Duplicate message tracking: Insert some unique identifier in each message, then track which identifiers each consumer has seen, and ignore any identifiers that are duplicated.
3. Consumers should be careful about resetting offsets
Some consumers have mechanisms for automatically resetting offsets on some Kafka errors. These mechanisms are typically not safe in production, and it’s recommended you handle these cases manually.
Failure Scenario: Your consumer receives an “offset out of range error” from Kafka and decides to reset its offset somewhere.
Potential impact to your application: Your application can either start replaying from the first retained offset, or from the last, resulting in either it being very far behind, or missing messages.
How to handle this: Don’t write application code that automatically resets which offset your consumer is tracking. Don’t enable any consumer configuration options that do that either - prefer paging a human being.
4. Reuse client objects
Failure Scenario: When an individual broker has a failure for some reason, client applications that don’t have reuse of client objects will see issues.
Potential impact to your application: If you create a new client, e.g. per http request that comes in, your application will see increased latency and errors talking to Kafka during broker failure. This is because client libraries do notable work on first connecting to the cluster, and bringing up new clients on each request will cause that work to happen again, potentially against the failed broker.
How to handle this: Always have long running usage of Kafka client objects in your application. Construct producer and consumer objects early on in the application lifecycle and reuse them.
5. Low Level Kafka Client APIs
Failure Scenario: Using “low-level” Kafka APIs where you e.g. send individual requests to brokers is quite complex in the face of failure.
Potential Impact to your application: Errors, potential data loss, potential downtime.
How to prevent this: Avoid, as much as possible, using low level Kafka client APIs. Anything that involves specifying individual brokers is very hard to get right in the face of failure. If you do use low-level APIs, make sure that you test your code in the face of Kafka level failure.
Likewise, avoid any kind of logic that requires coordinated fetches from all of the partitions in a topic. Consumers should be robust to any individual partition undergoing temporary failure, as the leader for any given partition may be undergoing re-election or re-balance.

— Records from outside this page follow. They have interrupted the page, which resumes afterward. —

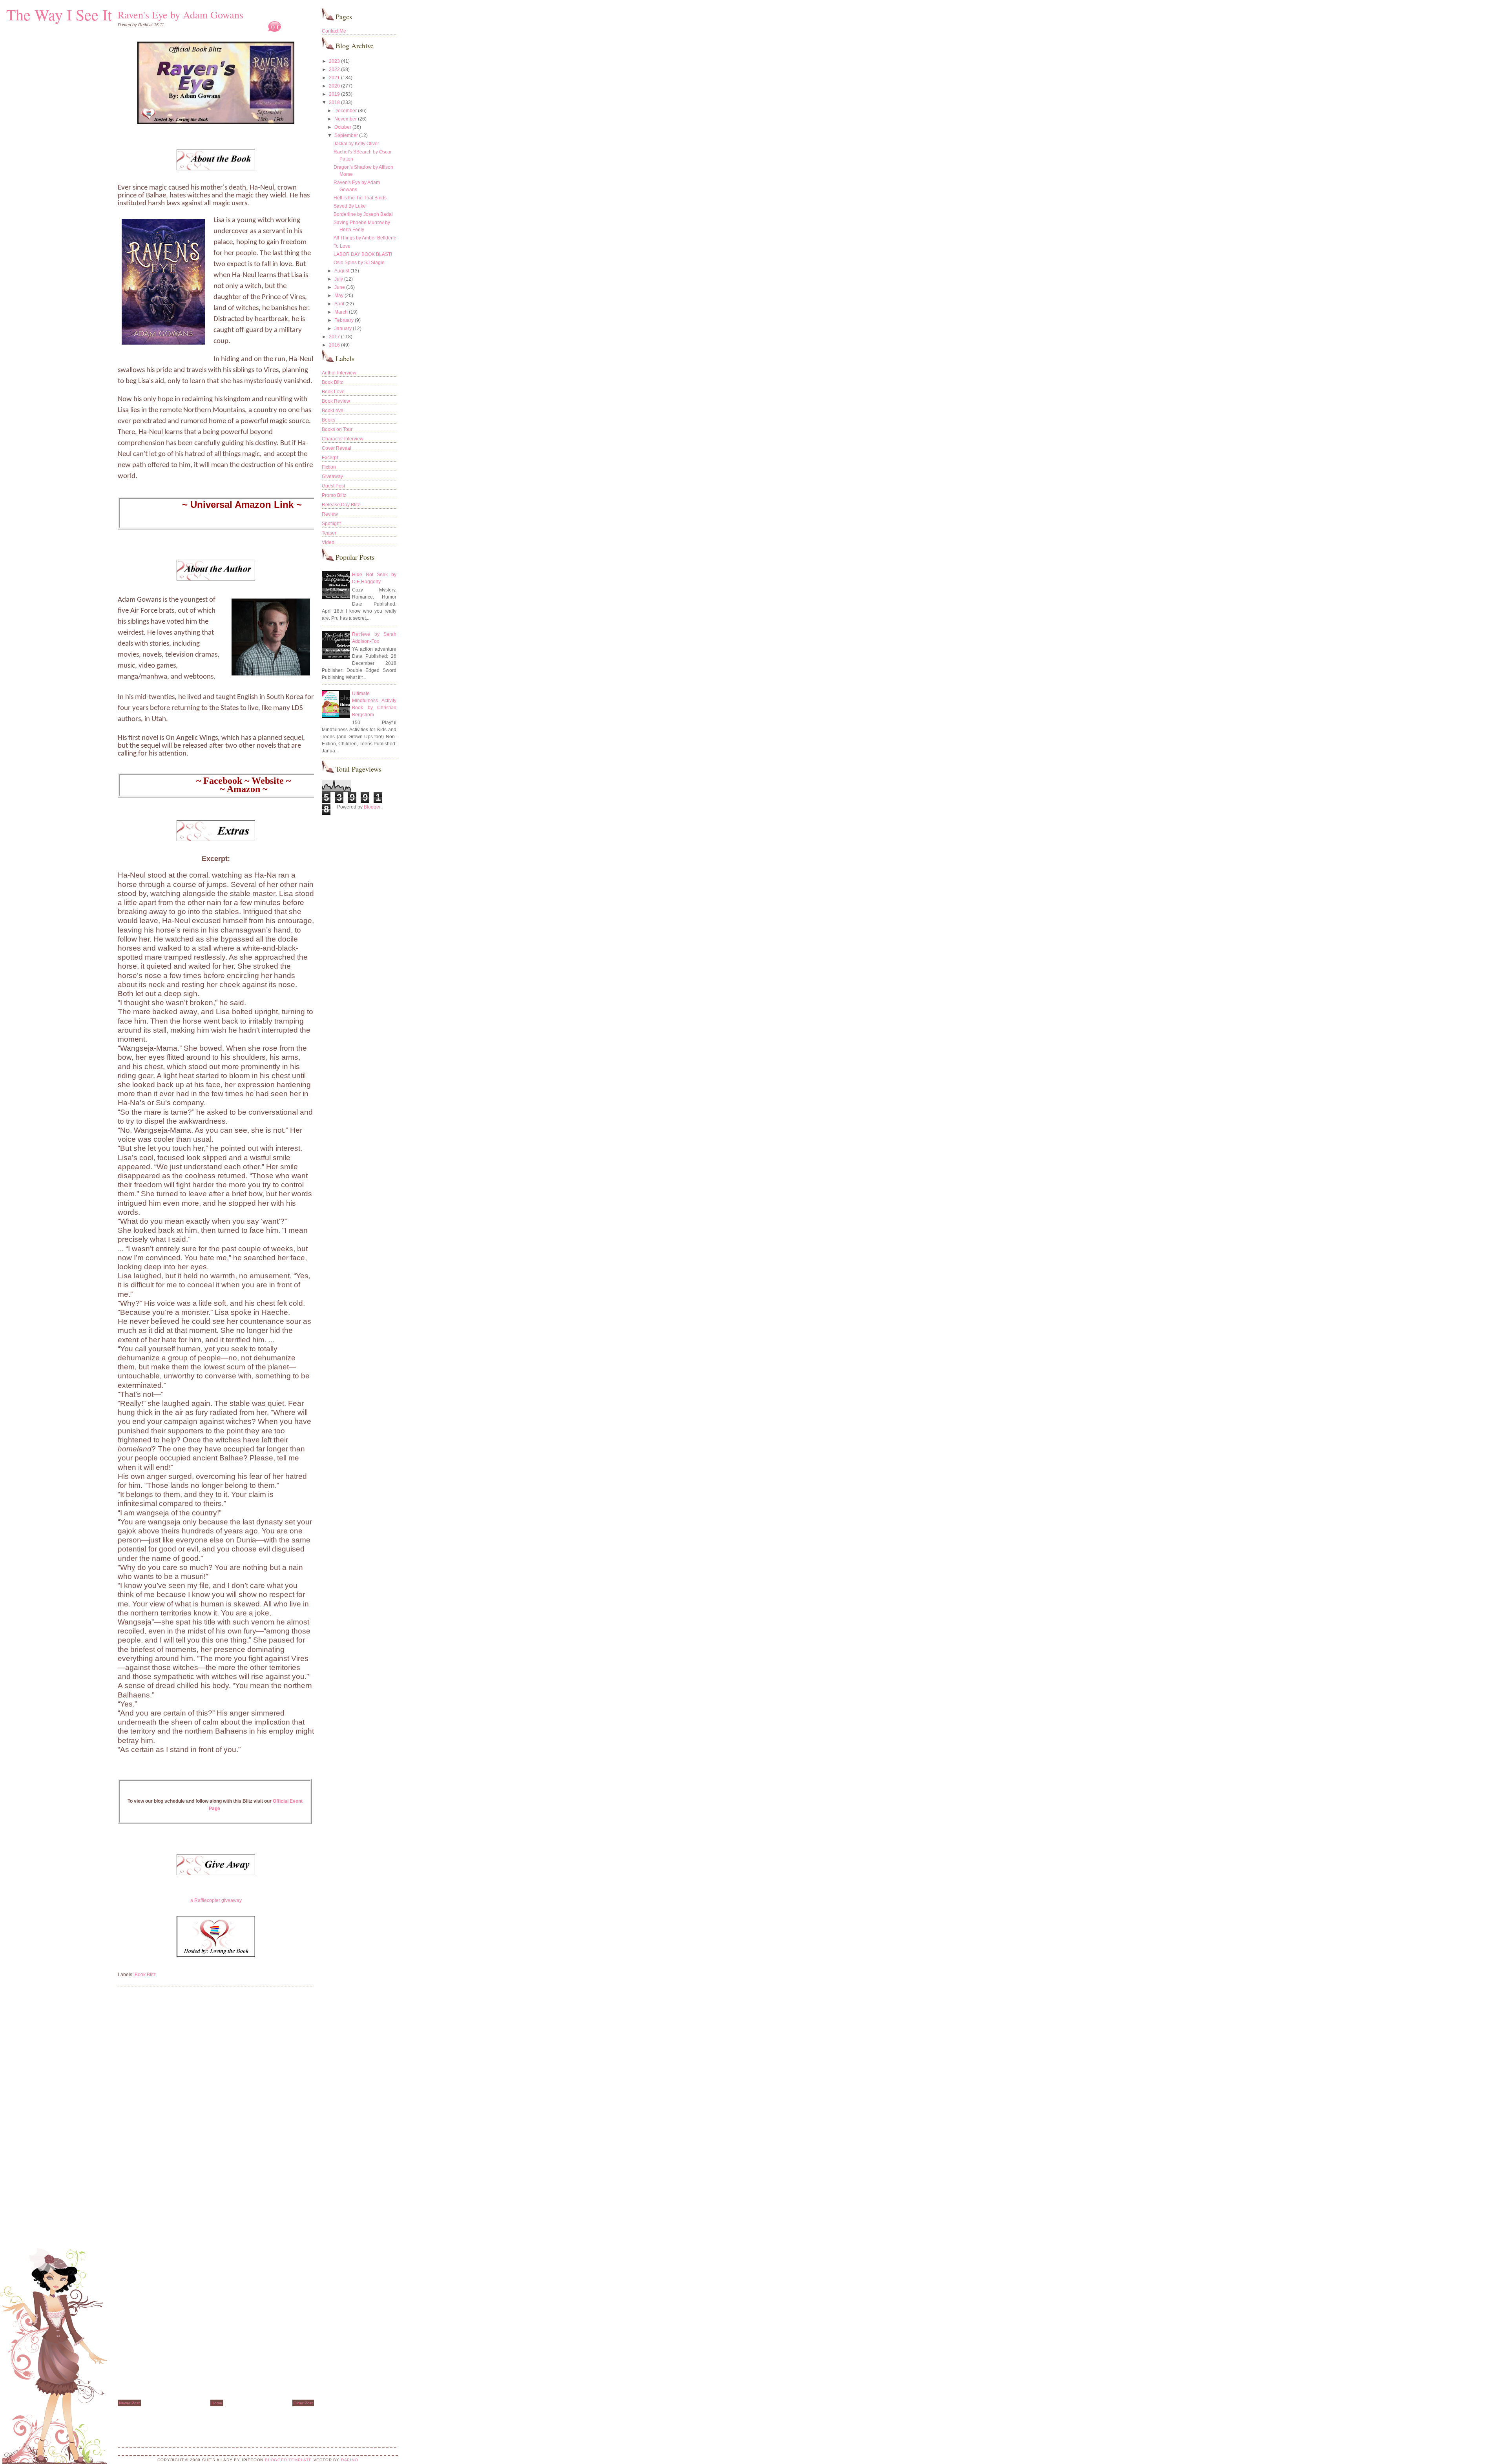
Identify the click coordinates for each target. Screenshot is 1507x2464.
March (341, 312)
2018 (334, 102)
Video (328, 542)
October (342, 127)
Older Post (303, 2403)
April (339, 304)
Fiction (329, 467)
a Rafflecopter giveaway (216, 1900)
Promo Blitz (334, 495)
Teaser (329, 533)
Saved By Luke (350, 206)
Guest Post (333, 486)
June (339, 287)
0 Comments (289, 26)
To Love (342, 246)
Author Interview (339, 373)
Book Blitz (145, 1974)
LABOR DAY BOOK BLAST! (363, 254)
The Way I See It (59, 14)
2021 (334, 77)
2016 (334, 345)
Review (330, 514)
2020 (334, 86)
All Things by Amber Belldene (365, 238)
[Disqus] (216, 2092)
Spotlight (331, 523)
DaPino (349, 2460)
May (338, 295)
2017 (334, 336)
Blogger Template (288, 2460)
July (338, 279)
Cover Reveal (336, 448)
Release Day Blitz (341, 504)
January (343, 328)
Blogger (372, 807)
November (345, 119)
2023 (334, 61)
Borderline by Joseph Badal (363, 214)
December (345, 110)
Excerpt (330, 457)
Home (217, 2403)
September (346, 135)
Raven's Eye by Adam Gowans (180, 14)
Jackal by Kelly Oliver (356, 143)
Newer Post (129, 2403)
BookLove (332, 410)
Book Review (336, 401)
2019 (334, 94)
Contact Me (334, 31)
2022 (334, 69)
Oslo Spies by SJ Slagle (359, 262)
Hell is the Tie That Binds (360, 198)
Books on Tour (337, 429)
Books (328, 420)
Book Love (333, 391)
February (344, 320)
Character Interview (342, 439)
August (341, 271)
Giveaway (332, 476)
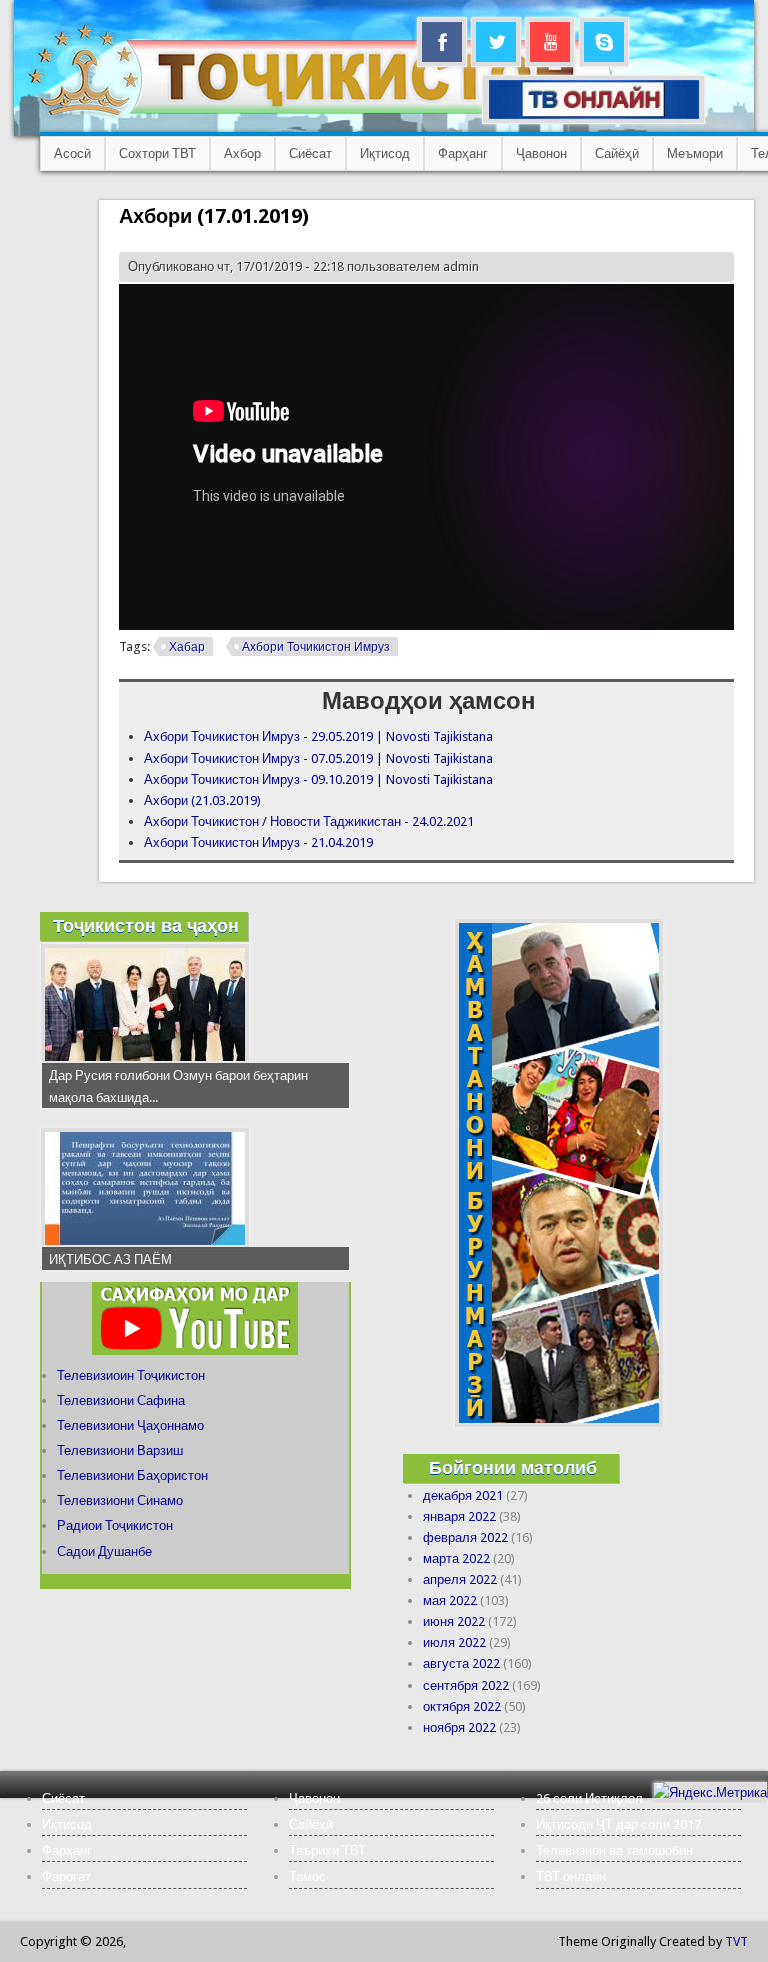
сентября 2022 (466, 1685)
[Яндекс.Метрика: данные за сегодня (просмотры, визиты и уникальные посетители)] (710, 1792)
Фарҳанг (463, 153)
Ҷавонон (541, 153)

Lastly: Test failure in staging environments
Apache Kafka on Heroku has a command heroku kafka:fail
that allows you to cause an instance failure on one of your brokers. Using this command is the best way to check whether your application can handle Kafka-level failures, and you can do so at any time in a staging environment. The syntax is like this:
heroku kafka:fail KAFKA_URL --app sushi
Where sushi
is the name of your app.
This command should not be used lightly! Failing brokers in production is never going to improve stability, and may dramatically decrease the stability of the cluster.
Likewise, you can test failure in a development environment by spinning up multiple brokers, and killing the process for one of them.